Une lettre-contrat envoyée par l’éditeur jeunesse à ses auteurs et illustrateurs a fait naître des suspicions de chantage.

Révélée par Rue89 il y a quelques jours, une lettre-contrat adressée par l’éditeur Milan Presse à ses auteurs et illustrateurs suscite la controverse.
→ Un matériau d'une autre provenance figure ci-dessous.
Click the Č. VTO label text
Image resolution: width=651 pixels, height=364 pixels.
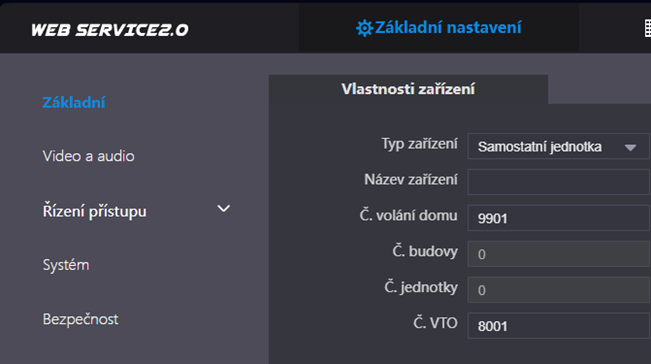(435, 322)
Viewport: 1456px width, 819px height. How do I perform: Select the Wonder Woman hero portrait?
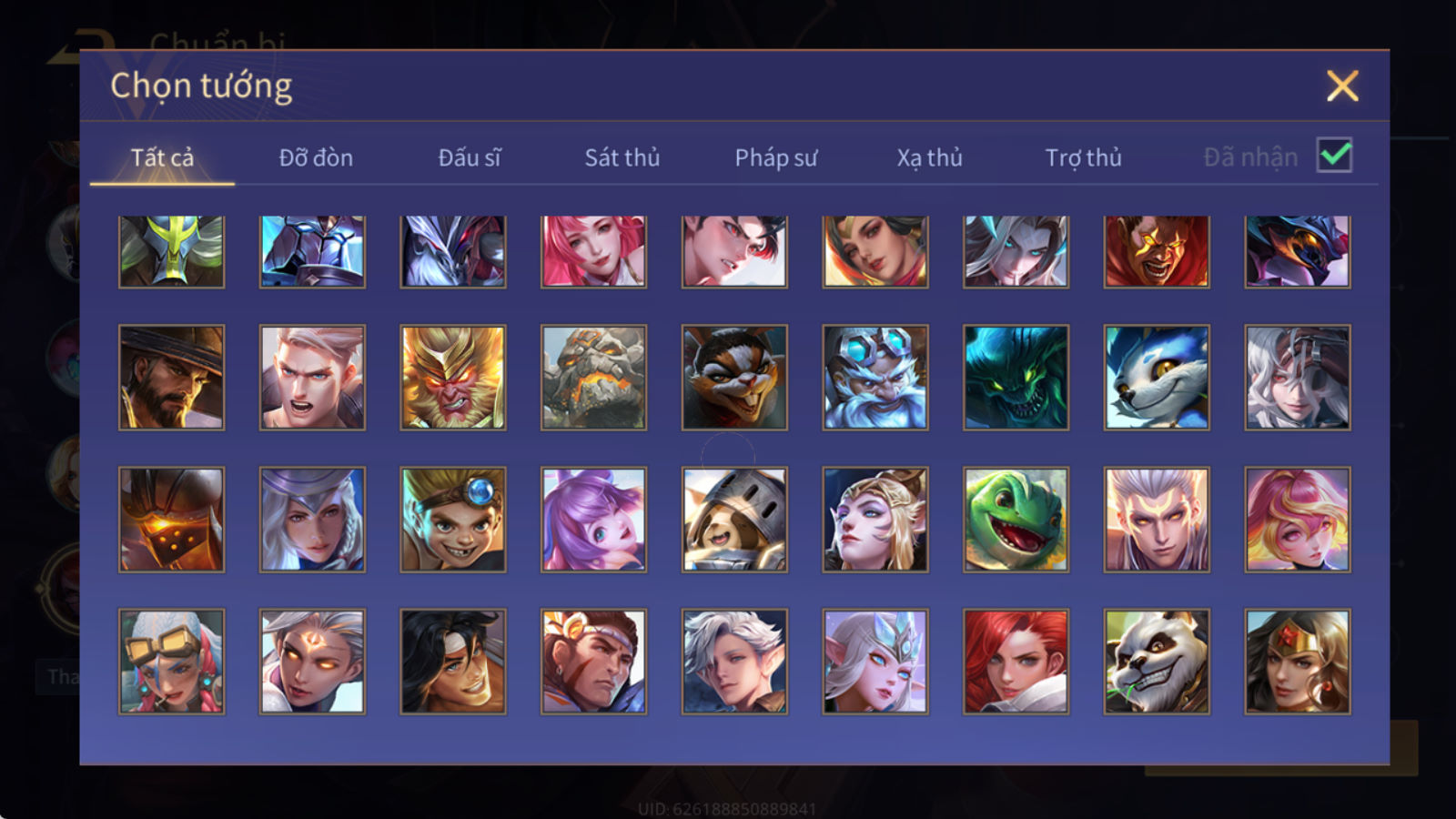coord(1298,662)
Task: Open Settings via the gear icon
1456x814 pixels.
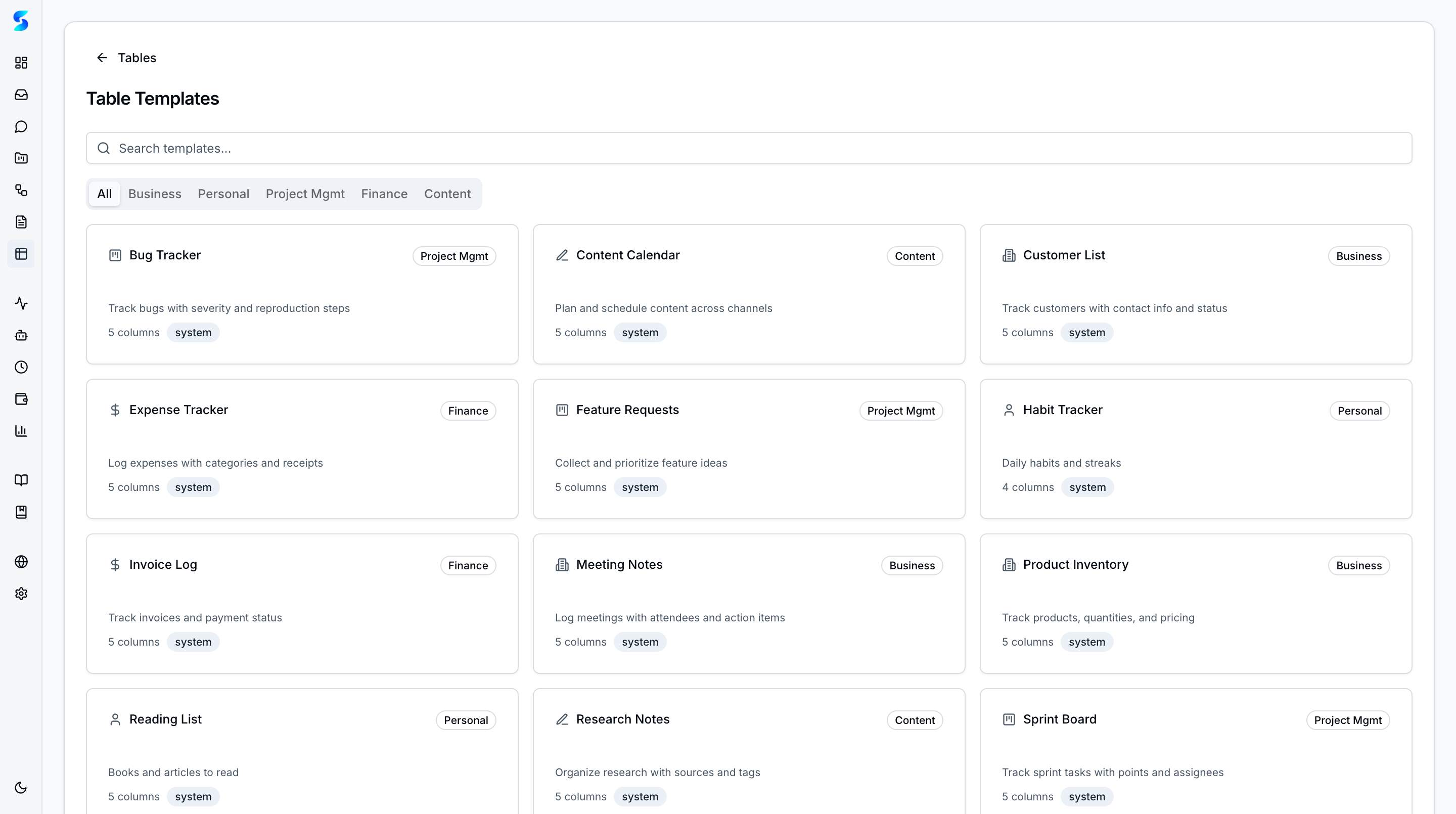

Dans celle-ci, ils sont invités, « en des termes non-négociables », à accepter « les modalités d’exploitation et de ré-exploitation de leurs créations à venir ». Comme le détaille le site d’information, ils doivent aussi « céder leurs droits sur l’exploitation numérique et internationales de leurs oeuvres ». Le contrat est par ailleurs rétroactif et, donc, « rend caduc les avantages éventuels négociés sur les contrats précédents ». Et si l’auteur ou l’illustrateur refuse de signer cette lettre ? « Il ne pourra plus travailler pour Milan », écrit la journaliste, Aurélie Champagne.

Les conditions sont telles que certains n’hésitent pas à parler de chantage. Un juriste du Syndicat national des auteurs et des compositeurs (Snac), contacté par Rue89, conseille d’ailleurs fortement de ne pas signer la lettre, arguant du fait que « la cession globale d’oeuvres futures est prohibée en France ».  Malgré tout, certains l’ont déjà fait, dont quelques uns sans comprendre réellement ceux à quoi ils s’engageaient et, surtout, sous la pression. « J’ai eu un appel de la responsable juridique : elle m’a dit fermement que c’était le PDG qui trancherait, mais selon elle, la collaboration ne pourrait se faire sans signer cette lettre accord », confie ainsi Clémentine.

« Nous ne sommes pas dans une philosophie de négociation »

Des associations ont bien évidemment réagi à cette situation. La Charte, par exemple, a demandé une rencontre aux responsables de Bayard, dont Milan Presse est une filiale. Celle-ci devrait avoir lieu courant janvier, mais elle risque fort de n’aboutir à rien, car la direction du groupe ne semble pas encline à changer de position. « Nous ne sommes pas dans une philosophie de négociation, mais dans la pédagogie », explique ainsi Florence Guemy à Rue89. Selon la directrice adjointe de Bayard Presse, cette lettre-contrat est légitime. Elle est même une obligation aujourd’hui : « Si demain, nous n’avons que des droits limités sur les créations, nous n’aurons pas les moyens de les promouvoir », plaide-t-elle.

Du côté de La Charte, on regrette que Milan Presse / Bayard abuse de son pouvoir, et de la situation précaire de certains de ses auteurs et illustrateurs, pour imposer ses vues. Et appelle à préserver la relation auteurs-éditeurs. « Ces rapports reposent depuis toujours sur une confiance mutuelle. Que la possibilité même du dialogue soit aujourd’hui déniée aux auteurs, qui ont de légitimes interrogations, fait courir un grave préjudice à la qualité habituelle de notre entente », déplore notamment l’association dans un communiqué.